As the cops converge, reporter Jack Burton arrives on the scene. He's a typical B-movie reporter hero, i.e. a big smartass with little or no respect for the police. How did you know this was a murder, one flatfoot inquires. "Easy," Burton answers, "I made a quick check-up of the population of the city and found out we were one short."
"Yeah, but if you don't get out of here we're gonna be two short." the copper retorts. But Burton manages to bulldoze his way into the dead man's office and openly mocks the lead inspector. "You know I always tag along on all your unsolved murders," he says, "I just thought I'd come along and see you didn't break the record." But he also has an insight.
"Has the fact taken residence in your cranium that Garfield was a stockbroker?" he asks, "And that the other three victims of the recent murder cases were also stockbrokers?" So why not investigate clients of the dead brokers?
"If we're going to suspect everybody in this country who's sore on stockbrokers, we're gonna be getting out indictments for half the population of the United States." Detective Terrence Aloysius Hogan answers.
Theodore Newton (left, on loan from Warner Bros.) plays Jack Burton the reporter, while Paul Hurst portrays the vaguely Fieldsian Detective Hogan.
Welcome to 1933 and the relentless irreverence of Depression-era B movies. The Sphinx isn't an all-out pre-Code spectacle by the standard of 21st century expectations, since there isn't much sexual content or subtext. But Albert DeMond's insolent script and that crack about stockbrokers mark it as a product of its time, something we might not have seen or heard just a few years later.
I was watching it for Lionel Atwill, hoping it would be more of a "Forgotten Horror" than it proved to be. The Sphinx seems like it was meant as an acting challenge for Atwill that actually comes closer to wasting his skills. Here's how: that janitor gives a description of the stranger and presumed murderer that matches one Jerome Breen, an eminent philanthropist who's promptly arrested. But there's a big hole in the case against Breen. The janitor (and the viewer) distinctly recalls the stranger speaking to him, but Breen has been mute since birth due to defective vocal chords. An independent medical exam by the prosecution confirms this, and Breen is acquitted after a trial that humiliates both the police and Burton, who had publicized Breen as the killer. It also humiliates Burton in front of his girlfriend, society reporter Jerry Crane (Sheila Terry), who develops a soft spot for Breen and decides to write his life story. So Atwill has to play mute as the "sphinx" of the title. He learned some sign language, or faked some, but otherwise depended on his eyes and a kind of glazed smile to create an image of dull benevolence. But that guy we saw talking to the janitor in the office building was clearly Lionel Atwill. So what's up?
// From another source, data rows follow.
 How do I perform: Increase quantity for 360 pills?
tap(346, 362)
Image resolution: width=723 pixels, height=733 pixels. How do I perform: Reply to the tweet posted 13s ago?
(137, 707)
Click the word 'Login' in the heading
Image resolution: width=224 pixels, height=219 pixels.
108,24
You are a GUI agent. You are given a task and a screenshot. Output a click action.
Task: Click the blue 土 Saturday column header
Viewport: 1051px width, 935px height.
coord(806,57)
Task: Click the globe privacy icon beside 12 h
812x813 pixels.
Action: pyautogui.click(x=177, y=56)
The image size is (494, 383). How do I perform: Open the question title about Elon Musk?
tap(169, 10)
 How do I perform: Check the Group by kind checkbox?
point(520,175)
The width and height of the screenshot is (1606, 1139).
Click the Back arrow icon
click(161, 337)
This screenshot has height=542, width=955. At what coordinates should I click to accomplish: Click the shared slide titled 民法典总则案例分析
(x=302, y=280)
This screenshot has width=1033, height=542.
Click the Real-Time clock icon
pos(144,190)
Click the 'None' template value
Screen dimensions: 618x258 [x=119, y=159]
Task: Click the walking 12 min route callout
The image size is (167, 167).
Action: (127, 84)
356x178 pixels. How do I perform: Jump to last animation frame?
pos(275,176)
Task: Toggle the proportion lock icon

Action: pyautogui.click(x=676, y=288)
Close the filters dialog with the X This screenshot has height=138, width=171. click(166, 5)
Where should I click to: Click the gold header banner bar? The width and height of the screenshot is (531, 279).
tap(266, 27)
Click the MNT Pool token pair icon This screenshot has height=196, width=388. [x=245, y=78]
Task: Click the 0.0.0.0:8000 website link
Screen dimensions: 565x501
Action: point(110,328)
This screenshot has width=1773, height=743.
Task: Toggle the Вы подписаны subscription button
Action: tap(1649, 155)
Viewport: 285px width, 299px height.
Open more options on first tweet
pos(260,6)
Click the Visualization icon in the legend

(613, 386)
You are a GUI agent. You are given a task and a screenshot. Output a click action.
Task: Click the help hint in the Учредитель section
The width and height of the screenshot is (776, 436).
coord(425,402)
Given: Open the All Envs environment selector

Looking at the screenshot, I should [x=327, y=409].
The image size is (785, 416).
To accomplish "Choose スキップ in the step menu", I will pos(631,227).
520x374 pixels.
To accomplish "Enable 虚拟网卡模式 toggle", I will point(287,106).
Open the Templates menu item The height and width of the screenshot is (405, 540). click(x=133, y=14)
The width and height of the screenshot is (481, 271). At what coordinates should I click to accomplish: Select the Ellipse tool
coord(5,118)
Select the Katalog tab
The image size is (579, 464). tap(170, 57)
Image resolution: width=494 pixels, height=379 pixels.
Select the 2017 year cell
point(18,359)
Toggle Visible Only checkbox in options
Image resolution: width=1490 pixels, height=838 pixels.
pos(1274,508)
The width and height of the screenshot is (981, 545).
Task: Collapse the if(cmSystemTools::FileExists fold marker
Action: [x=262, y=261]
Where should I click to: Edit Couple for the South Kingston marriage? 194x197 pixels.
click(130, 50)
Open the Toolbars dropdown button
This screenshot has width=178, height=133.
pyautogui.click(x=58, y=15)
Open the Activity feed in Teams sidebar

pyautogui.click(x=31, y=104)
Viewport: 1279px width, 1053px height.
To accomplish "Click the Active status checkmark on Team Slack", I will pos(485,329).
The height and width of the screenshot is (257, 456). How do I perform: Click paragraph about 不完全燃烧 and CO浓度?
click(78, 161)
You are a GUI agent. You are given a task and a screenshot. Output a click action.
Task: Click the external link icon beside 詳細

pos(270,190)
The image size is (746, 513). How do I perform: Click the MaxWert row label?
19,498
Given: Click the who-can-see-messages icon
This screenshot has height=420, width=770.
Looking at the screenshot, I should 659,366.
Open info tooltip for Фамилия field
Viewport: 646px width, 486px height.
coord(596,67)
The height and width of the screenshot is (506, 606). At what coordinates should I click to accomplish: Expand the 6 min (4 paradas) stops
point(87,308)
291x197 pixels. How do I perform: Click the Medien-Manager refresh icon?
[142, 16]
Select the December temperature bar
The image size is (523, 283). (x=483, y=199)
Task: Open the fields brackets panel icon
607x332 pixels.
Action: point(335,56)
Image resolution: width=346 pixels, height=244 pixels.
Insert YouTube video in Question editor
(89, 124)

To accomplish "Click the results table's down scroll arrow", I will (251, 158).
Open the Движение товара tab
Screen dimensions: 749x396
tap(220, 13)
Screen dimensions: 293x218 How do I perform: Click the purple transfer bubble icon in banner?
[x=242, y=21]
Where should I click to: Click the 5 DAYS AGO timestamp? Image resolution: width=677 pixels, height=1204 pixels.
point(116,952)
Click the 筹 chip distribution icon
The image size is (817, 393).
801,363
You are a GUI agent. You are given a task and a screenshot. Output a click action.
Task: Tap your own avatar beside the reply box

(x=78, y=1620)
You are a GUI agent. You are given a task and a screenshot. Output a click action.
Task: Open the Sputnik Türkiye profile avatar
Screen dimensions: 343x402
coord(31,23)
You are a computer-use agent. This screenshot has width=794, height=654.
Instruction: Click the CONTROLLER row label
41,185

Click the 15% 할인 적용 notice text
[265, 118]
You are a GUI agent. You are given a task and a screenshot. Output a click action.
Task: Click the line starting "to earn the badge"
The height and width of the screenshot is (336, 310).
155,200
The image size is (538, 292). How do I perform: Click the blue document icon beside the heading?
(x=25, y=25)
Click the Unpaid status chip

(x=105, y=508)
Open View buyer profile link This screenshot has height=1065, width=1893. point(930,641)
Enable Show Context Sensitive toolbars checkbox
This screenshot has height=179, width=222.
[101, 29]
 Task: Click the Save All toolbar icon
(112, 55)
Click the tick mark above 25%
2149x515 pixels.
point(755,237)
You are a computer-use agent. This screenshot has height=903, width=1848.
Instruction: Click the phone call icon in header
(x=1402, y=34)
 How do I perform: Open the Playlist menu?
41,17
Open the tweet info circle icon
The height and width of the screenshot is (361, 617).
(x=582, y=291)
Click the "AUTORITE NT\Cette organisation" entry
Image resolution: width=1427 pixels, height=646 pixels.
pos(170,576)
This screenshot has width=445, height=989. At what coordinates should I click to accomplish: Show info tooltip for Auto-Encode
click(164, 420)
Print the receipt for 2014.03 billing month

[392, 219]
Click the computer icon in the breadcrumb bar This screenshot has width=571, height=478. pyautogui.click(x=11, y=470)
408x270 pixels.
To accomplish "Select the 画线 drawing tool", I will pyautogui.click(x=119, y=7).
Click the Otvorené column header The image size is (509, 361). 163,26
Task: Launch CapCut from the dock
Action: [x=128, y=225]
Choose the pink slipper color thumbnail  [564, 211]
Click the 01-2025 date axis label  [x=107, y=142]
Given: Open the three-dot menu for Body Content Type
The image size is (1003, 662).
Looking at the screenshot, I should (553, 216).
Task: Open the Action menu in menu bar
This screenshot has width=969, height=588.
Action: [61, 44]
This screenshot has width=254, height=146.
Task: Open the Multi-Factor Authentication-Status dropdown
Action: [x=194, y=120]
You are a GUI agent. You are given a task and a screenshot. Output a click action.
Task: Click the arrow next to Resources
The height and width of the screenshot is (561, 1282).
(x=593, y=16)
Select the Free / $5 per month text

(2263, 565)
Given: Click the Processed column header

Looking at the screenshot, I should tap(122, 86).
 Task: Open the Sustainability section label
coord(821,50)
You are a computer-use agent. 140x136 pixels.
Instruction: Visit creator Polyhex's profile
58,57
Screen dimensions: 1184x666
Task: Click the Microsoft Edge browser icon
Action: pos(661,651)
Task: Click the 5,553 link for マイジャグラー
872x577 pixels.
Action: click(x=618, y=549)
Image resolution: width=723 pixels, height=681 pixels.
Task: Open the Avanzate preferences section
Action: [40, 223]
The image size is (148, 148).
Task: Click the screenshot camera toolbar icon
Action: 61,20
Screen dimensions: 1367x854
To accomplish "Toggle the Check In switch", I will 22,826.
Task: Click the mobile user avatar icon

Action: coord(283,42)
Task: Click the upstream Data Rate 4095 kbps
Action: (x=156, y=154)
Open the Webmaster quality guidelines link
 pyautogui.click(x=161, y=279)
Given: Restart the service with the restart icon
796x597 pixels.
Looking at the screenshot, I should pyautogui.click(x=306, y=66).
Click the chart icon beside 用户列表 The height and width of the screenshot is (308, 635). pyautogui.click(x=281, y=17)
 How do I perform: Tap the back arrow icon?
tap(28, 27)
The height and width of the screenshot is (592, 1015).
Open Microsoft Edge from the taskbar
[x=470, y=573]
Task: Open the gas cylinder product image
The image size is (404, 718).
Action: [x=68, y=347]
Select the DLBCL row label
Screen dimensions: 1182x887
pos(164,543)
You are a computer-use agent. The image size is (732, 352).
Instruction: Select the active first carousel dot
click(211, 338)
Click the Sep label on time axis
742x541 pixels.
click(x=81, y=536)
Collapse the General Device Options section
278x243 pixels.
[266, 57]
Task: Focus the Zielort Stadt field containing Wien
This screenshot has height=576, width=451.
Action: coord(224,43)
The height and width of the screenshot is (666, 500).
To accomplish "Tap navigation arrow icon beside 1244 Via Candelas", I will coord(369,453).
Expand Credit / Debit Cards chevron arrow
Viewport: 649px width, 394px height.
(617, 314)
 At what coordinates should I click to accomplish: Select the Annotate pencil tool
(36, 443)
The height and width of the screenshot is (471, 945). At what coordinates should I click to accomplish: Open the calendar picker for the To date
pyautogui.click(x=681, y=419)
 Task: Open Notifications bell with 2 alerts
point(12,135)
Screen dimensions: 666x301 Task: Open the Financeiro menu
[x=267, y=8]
Things get more suspicious after a stockbroker's clerk starts playing a double game, blackmailing Breen while angling for a $5,000 reward offered by Burton's paper. He has Breen over to his mother's house to negotiate, and the good man makes his mute greeting to the old woman before going upstairs. Upon coming downstairs again, he vocally asks her for the correct time. This simple request sends the poor crone into a swoon. This is a kind of testament that Atwill's menace really does come largely from his voice, which the story has barely allowed him to use. But in any event, the situation has repeated itself. The would-be blackmailer has been strangled, but the killer can't be Breen, despite appearances, because he spoke to someone.
Actually, only one solution is possible for this puzzle, as some of you have probably figured out already. I'll preserve the mystery for the rest of you and reserve my criticism for an especially dumb plot device from later in the film. Needless to say, Burton and the cops are back breathing down Breen's neck after the latest murder, but he remains unperturbed, even when Hogan fires a gun in an effort to prove that Breen isn't really deaf. Moments later, however, Breen appears startled when Burton plays some idle high notes on his piano. Why does a deaf guy have a piano? As Breen's interpreter explains, it's there for the entertainment of his guests. But we later learn that the final key on the board activates a secret passage in a nearby wall. Breen hadn't actually heard Burton play, but was worried that he would hit the crucial key and open the passage. There'll be more suspense later in the picture as different people play that piano, until any rational mind must ask: if you have a secret passage in your house, and you don't want strangers opening it, why on earth do you wire the entrance up to a piano that you've put there for the entertainment of your guests???
Atwill shows what he thinks of my critique of the whole piano business.